Validating LULC classes in QGIS

QGIS
machine learning
The objective of this quality assessment was to validate the land cover map performed on June, 2020 sentinel-2 imagery by k-means classification algorithm in QGIS
Author

Aman Bagrecha

Published

9 June 2021

The problem statement

Any land-use land cover classification needs to be validated with ground-truth data to measure the accuracy. A key single-valued statistic to determine the effectiveness of classification is Cohen’s kappa. This validation metric has been fairly widely used for unbalanced classification as well which expresses a level of agreement between two annotators on a classification problem.

The objective of this quality assessment was to validate the land cover map performed on June, 2020 sentinel-2 imagery by k-means classification algorithm, thus providing a statistical measure of overall class predictions. The validation was done using an independent set of sample points (~500) generated randomly following stratified random sampling design, to capture the variance within the class

After running the tool, the sample points were manually assigned to the ground-truth class. The ground-truth dataset was taken to be Bing-satellite imagery as a proxy for field data. Each sample point was labelled by visual inspection on the ground-truth dataset.

Step 1: Classify Image

  • Load raster Image
  • Open K-means clustering for grids under SAGA tools. Select the raster Image as grid and in this case we specify 4 classes

Fig.1 -K-means clustering on sentinel-2 Image
  • Click Run

At this stage we have unsupervised k-means clustering output ready (Fig.2).

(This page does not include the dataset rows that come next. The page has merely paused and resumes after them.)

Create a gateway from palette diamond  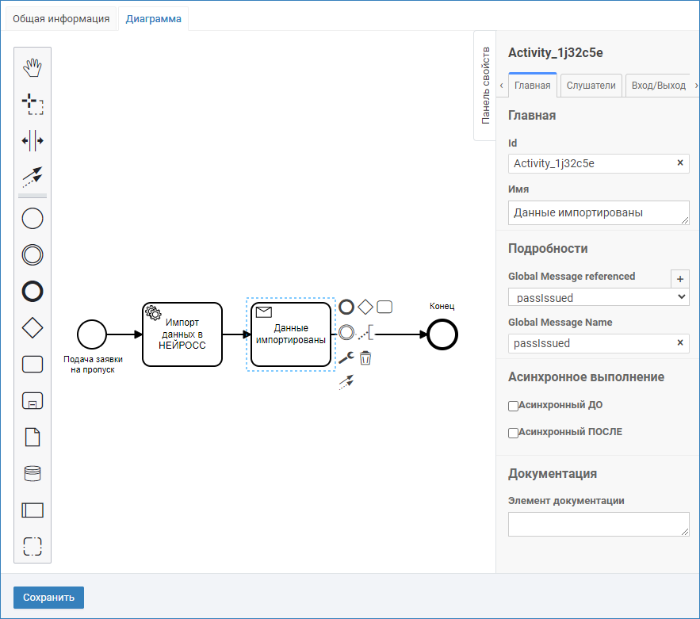33,328
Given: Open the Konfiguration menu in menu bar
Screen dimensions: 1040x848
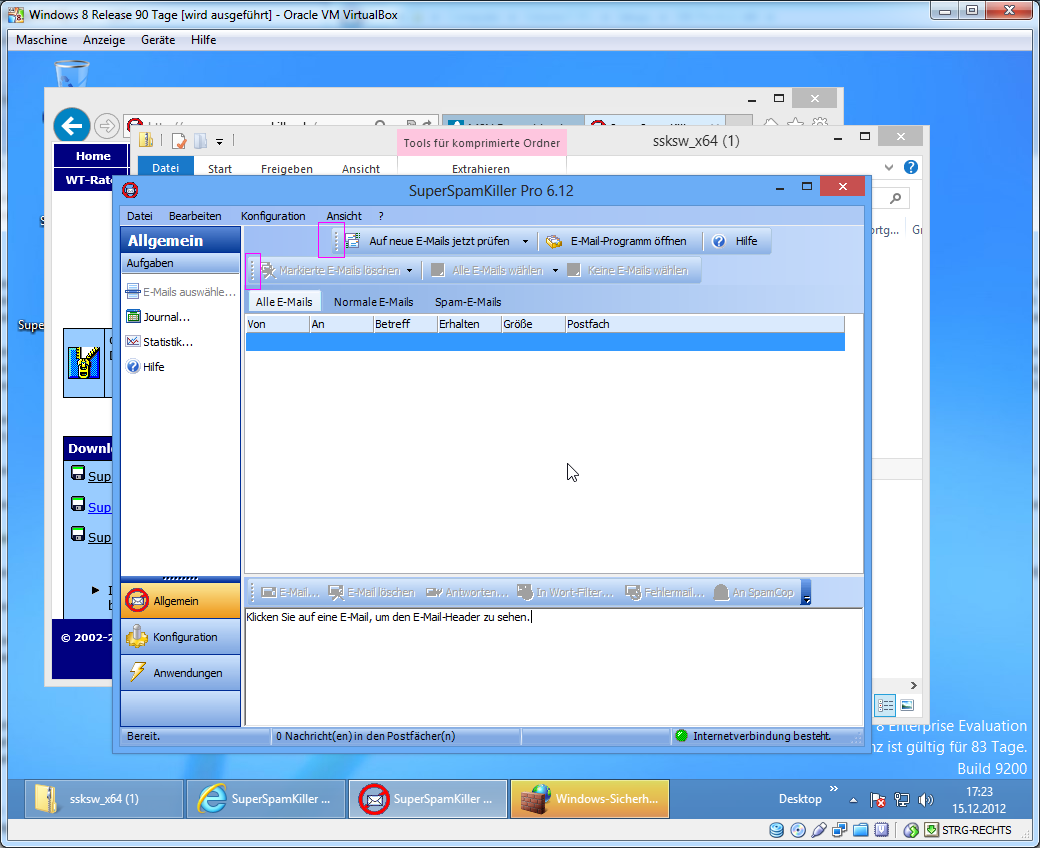Looking at the screenshot, I should click(x=273, y=216).
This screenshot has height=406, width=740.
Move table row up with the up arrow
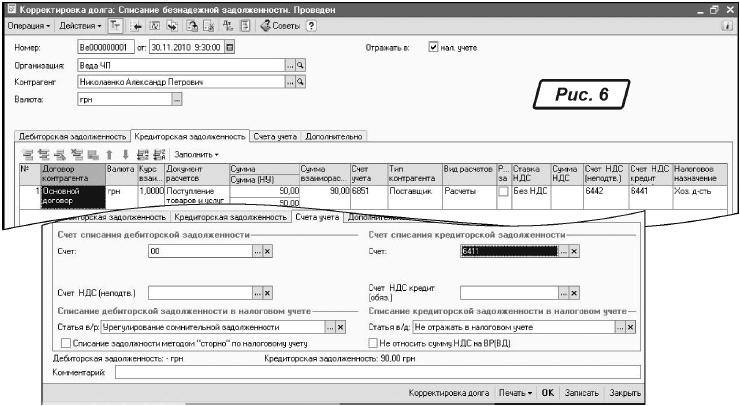(111, 155)
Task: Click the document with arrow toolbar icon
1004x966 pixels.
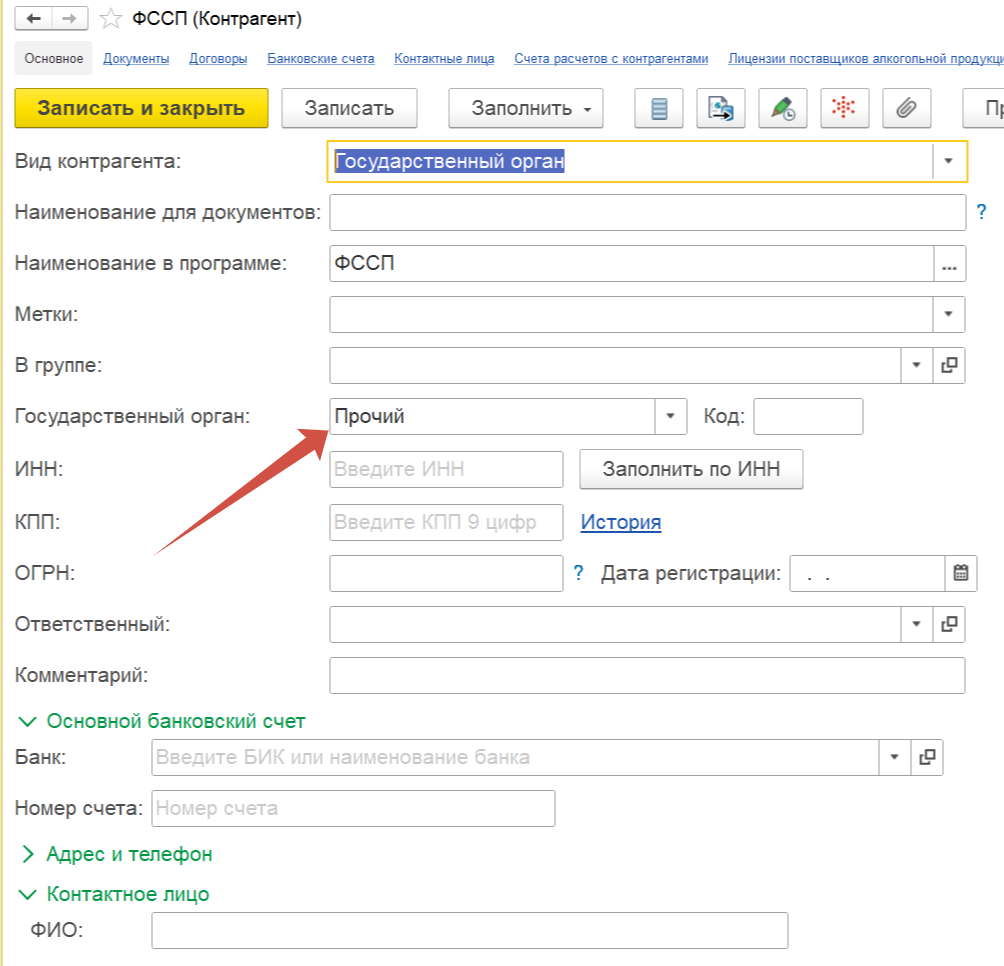Action: [x=721, y=109]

Fig.2 -classification of RR Nagar, Bengaluru. Classes- Forest, Urban, water, Bareland

Step 2: Convert to polygon (vector format)

  • Select Polygonize (Raster to Vector) tool under GDAL->Raster Conversion
  • Select the classified image as input. Leave everything else as default. The output would be a Vectorised scratch layer.

Fig.3 -Convert Raster to vector

Note the name of the field (DN here). This will be used later.

  • Fix geometries (this step is important here to avoid any error in further steps) Vector Geometry->Fix Geometry

Fig.4 -Fixing topology issues with Fix Geometry Toolbox

Step 3: Dissolve the layer on DN field

In this step we dissolve the layer based on the DN value. This will ensure that each polygon can be evaluated based on the land class type which is needed for stratified random sampling.

Fig.5 -Dissolve toolbox to dissolve polygon on DN value

Make sure to select dissolve field as DN


Step 4: Create stratified random samples

Go to Vector->research tools-> Random Points inside Polygon and set Sampling Strategy = Points Density and Point count or density = 0.001.

Note: The value 0.001 signify 1 point for 1/0.001 m2 of area, given that the units is meters.

Fig.6 - One sample point is generated for each 1000 m2 of area

Step 5: Extract raster values to sample layer

We extract the raster value, which is essentially the land cover class for the classified image. We use Sample Raster Values function here (Fig.7). The input layer is the random points we generated earlier and the the raster layer is the classified image. The output adds a new column to the sample points layer with the prediction class of the land-cover (Fig.8).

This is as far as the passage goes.